Ученику становится понятно: его сомнения совершенно естественны, и пока просто не может быть иначе. Связано это вовсе не с жестокостью мира, дело в нем самом: ему все еще недостает равновесия. Внутренне он еще таков, каким его видит мир. Неудачи должны помочь ему это осознать. Он должен разобраться в самом себе — это непременное условие дальнейшего продвижения по выбранному им пути, и огорчения только полезны. Его призвание — «сохранить святое сердце»* и сберечь себя в обращении с вещами и людьми — трудное и долговременное испытание, необходимое, если он намерен спасать других.
* Остается лишь догадываться, какой буддийский термин стоит за этим выражением; по-видимому, речь идет о санскр. бодхичитта, ключевом термине традиции буддизма Махая-ны, к которой относит себя дзэн. Бодхичитта (букв, дух Пробуждения; для японцев «дух» и «сердце» совпадают) подразумевает устремление к Пробуждению (состоянию Будды) как к способности наивысшей помощи всем существам. Бодхичитта зарождается на основе любви и сострадания.
На этом пути есть опасности и искушения. Сначала он, решившийся идти по пути высшей Истины, неизбежно стремится жить в Истине, так, как он ее видит и понимает. Он живет по принципам, он думает и действует в соответствии с ними. Он избрал добро и благородство в противовес злу и неблагородству, не подозревая, что этим сознательно принятым решением уже определен и он сам. Отделяя добро (которому он посвятил свою жизнь) и святость (которой он служит) от зла (которое хочет искоренить), он четко выбирает одну из противоположностей. Но в «Шиншинмин»* сказано: «Истина не трудна и не допускает выбора одного из двух...»
* «Книга ничто», единственный текст, который оставил после себя великий странствующий монах Сосан, третий патриарх чань (дзэн). Текст начинается словами: «Великий путь не труден для тех, у кого нет предпочтений...»; известен как классический образец «созерцания-без-мыслей».

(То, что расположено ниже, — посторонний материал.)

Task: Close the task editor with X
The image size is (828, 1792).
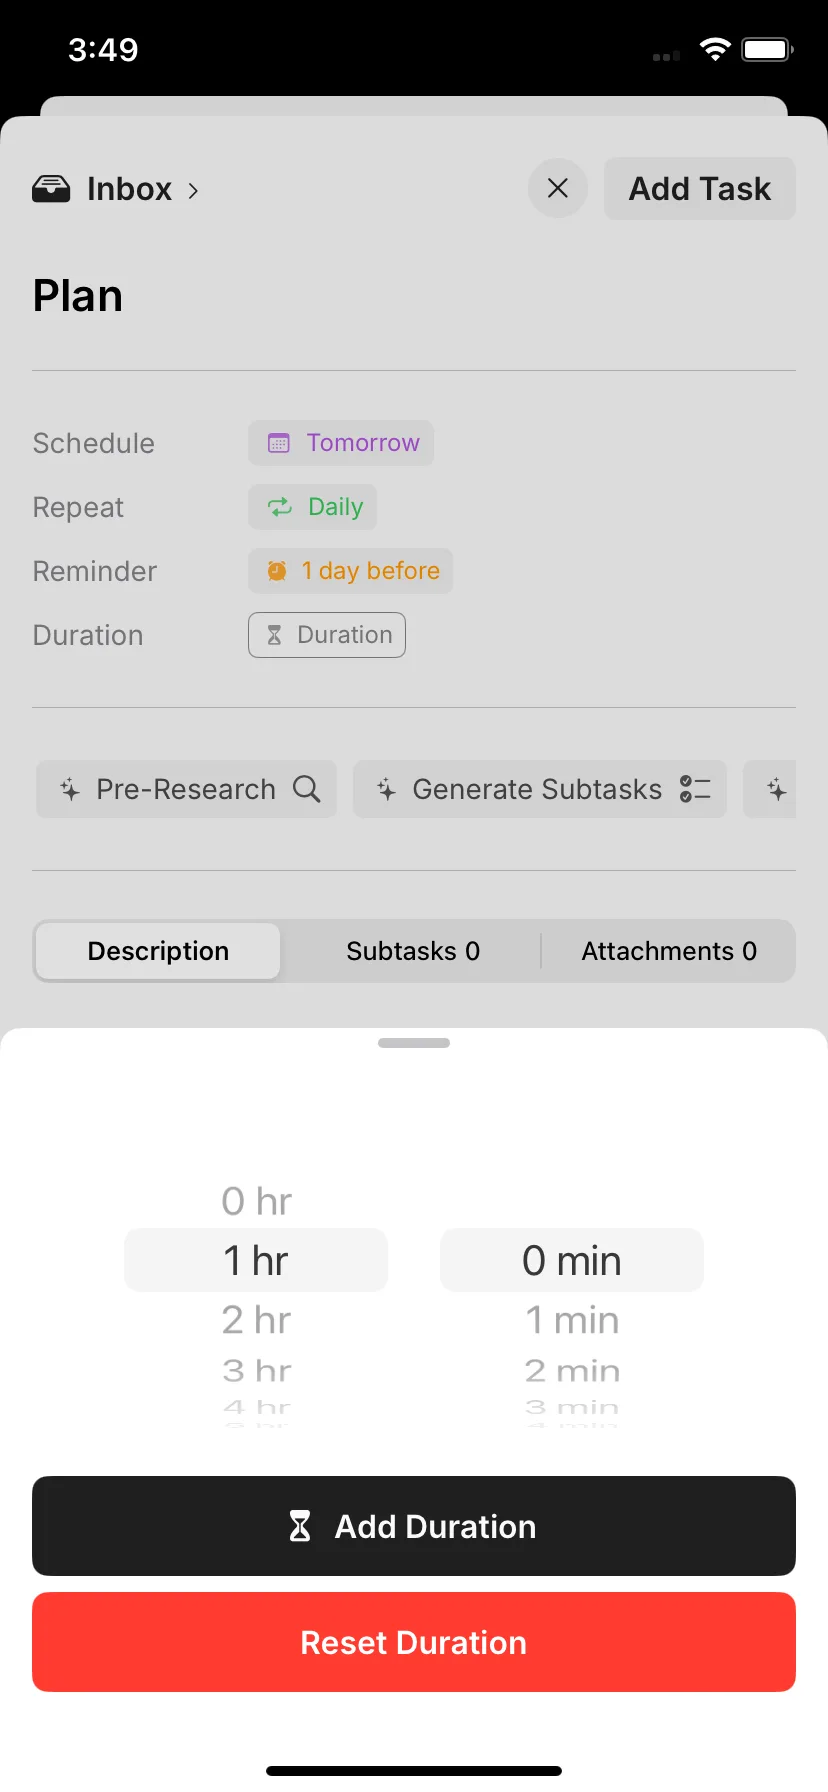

Это «выбирающее между», как выражаются мастера дзэн, проявляется в том, что тот, кто хочет обладать одним, должен отбросить второе. Таким образом, появляется точка зрения, а она всегда односторонняя. Хотя человек и выбрал добро, но его противоположность, зло, все еще имеет над ним власть. Стремясь к добру (идеям, ценностям), он становится таким же несвободным, как другие, находящиеся под властью порока. Он тоже скован. Человек, отказавшийся от радостей жизни, потому что находится под властью идей, в принципе ушел не слишком далеко. Он, конечно, продвинулся дальше, чем тот, кто пребывает в плену своих страстей, — ведь он понимает, что существует две стороны, противостоящие друг другу, и единства между ними быть не может. Но он еще не готов перейти на новую ступень. Он еще не поднялся над противоположностями, не живет пафосом преодоления. А раз так, то он сталкивается с отторжением. Священник, воспринимая это отторжение как намеренность, становится еще более взыскательным, чувствуя свою избранность и ощущая себя живым укором злу. Он нетерпелив, не свободен от стремления быть признанным и даже почитаемым. Так что и в нем тоже (хотя он в этом не признается) действует инстинкт власти, и его «ведение души» в широком смысле есть проявление этого инстинкта, хотя и в виде священного усердия и нравственного превосходства. Конечно, он призван к ведению в высшем смысле, но к нему он еще не готов, ибо оно основано на разнице уровней: оно тоже власть, хотя и совершенно другого рода. Но и священное усердие здесь тоже неправомочно: даже если поддавшиеся соблазну порочат Будду и высшую Истину, священник все равно не адвокат этой Истины, и он остережется разглагольствовать о Будде или дзэн.